I discard that one before the thought even finishes forming.

Option two: fake the kill. Stage a body—some Jane Doe from a morgue, right height, right hair color, right dental records if I can pull strings fast enough. Tell Viktor the job is done. Put Landon on a plane with new papers, a bag of cash, and instructions never to come back. He disappears. I stay behind, play the loyal soldier, wait for suspicion to fade.

Problems: Viktor isn’t stupid. He’ll want visual confirmation—DNA if he’s paranoid, which he often is. And even if I manage the fake-out, Landon will spend the rest of his life looking over his shoulder.Alone. And I’ll never get to hold him again.

Option three: run with him. Disappear together. New names, new country, cash stashed in safe deposit boxes across three continents. Start over. Small town somewhere quiet—maybe Canada, maybe New Zealand. No more Volkov. No more Galkin. Just us.

Problems: Viktor will hunt. Not out of sentiment—out of principle. A defector is a loose end. Loose ends get tied off. And Mikhail… if he ever learns I took his son, he’ll want me dead too. Two organizations looking for the same two people. Long odds.

Option four keeps circling back, dark and seductive: find Mikhail first. End him. Quietly. Decisively. Remove the leverage point entirely. If the pakhan is gone, the ransom demand dies with him. Viktor loses his reason to kill Landon. The Volkov machine grinds on without this particular vendetta.

I could do it.

I know the Galkin protocols, the safe houses, the security gaps. One clean shot from distance. Or closer—knife, garrote, something personal. I’ve done it before.

But then I’d have to keep it from Landon.

Forever.

He’d never forgive me if he found out. And he’s smart too, so a single slip or misstep and he’d figure it out.

Even if he understood the logic, even if he knew it was the only way to keep him breathing, he’d look at me and see the man who murdered his father. The man who took the last piece of family he had left.

I can’t live with that look in his eyes.

Not now, not ever.

The song ends. Another begins—something upbeat, synth-heavy. Landon sings along again, softer this time, like he senses the shift in my mood.

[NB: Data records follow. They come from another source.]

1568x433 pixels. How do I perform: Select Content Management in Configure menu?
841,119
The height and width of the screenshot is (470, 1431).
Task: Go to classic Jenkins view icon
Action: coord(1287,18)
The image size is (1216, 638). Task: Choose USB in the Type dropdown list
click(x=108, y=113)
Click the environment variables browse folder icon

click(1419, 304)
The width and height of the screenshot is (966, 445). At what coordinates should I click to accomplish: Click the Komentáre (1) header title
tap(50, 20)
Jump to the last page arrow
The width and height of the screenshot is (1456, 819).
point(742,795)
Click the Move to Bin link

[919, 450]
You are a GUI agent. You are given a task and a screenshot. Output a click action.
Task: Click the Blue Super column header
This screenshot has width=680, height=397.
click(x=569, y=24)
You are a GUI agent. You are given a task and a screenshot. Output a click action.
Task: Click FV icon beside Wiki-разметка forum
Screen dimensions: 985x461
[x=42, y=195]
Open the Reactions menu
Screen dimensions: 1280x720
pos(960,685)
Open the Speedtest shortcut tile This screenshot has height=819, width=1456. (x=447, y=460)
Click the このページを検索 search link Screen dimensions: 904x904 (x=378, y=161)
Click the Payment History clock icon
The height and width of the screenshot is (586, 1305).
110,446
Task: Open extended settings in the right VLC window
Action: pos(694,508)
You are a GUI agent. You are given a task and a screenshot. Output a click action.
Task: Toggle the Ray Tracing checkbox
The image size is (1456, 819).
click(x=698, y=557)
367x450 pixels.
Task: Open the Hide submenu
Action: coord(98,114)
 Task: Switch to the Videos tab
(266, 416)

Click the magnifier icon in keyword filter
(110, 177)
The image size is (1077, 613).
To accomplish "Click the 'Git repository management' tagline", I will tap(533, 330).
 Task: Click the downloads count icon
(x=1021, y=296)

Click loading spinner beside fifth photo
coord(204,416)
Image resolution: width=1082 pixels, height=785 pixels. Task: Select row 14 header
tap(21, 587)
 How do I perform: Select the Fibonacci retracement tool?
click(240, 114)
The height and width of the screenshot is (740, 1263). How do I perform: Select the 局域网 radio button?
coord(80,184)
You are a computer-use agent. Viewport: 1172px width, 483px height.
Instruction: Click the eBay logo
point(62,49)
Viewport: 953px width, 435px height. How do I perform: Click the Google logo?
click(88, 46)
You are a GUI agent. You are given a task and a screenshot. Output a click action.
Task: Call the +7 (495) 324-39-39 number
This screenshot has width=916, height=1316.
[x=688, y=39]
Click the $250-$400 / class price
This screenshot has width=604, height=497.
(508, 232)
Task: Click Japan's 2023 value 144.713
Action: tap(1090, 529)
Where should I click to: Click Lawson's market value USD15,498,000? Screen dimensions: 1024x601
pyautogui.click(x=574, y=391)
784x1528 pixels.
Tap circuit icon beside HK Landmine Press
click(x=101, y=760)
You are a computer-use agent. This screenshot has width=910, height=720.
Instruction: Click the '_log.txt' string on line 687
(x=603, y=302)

I reach over and turn the radio off.

He stops mid-note.

“I need quiet,” I say, rougher than I mean to. “Just for a bit.”

My darling boy pouts—small, playful, but there’s a flicker of worry in his eyes.

“Okay, Daddy,” Landon says. “I get it.”

He doesn’t push. Instead he pulls Claw fully out of the backpack, settles him in his lap, and begins smoothing his fur with gentle fingers. Every few seconds he glances at me, like he’s waiting for permission to speak again.

I keep my eyes on the road.

We drive in silence for nearly twenty minutes.

Eventually the first big sign appears: MALL & MULTIPLEX – NEXT EXIT.

I take it.

Landon sits up straighter. “We’re going to the mall?”

“Multiplex,” I tell him. “Dark theater. Lots of people. Good place to disappear for a couple of hours. You know how this works.”

His face lights up—genuine, unguarded joy. “A movie?”

“Yeah, that’s kind of the only option at the theater!” I chuckle. “Pick whatever you want.”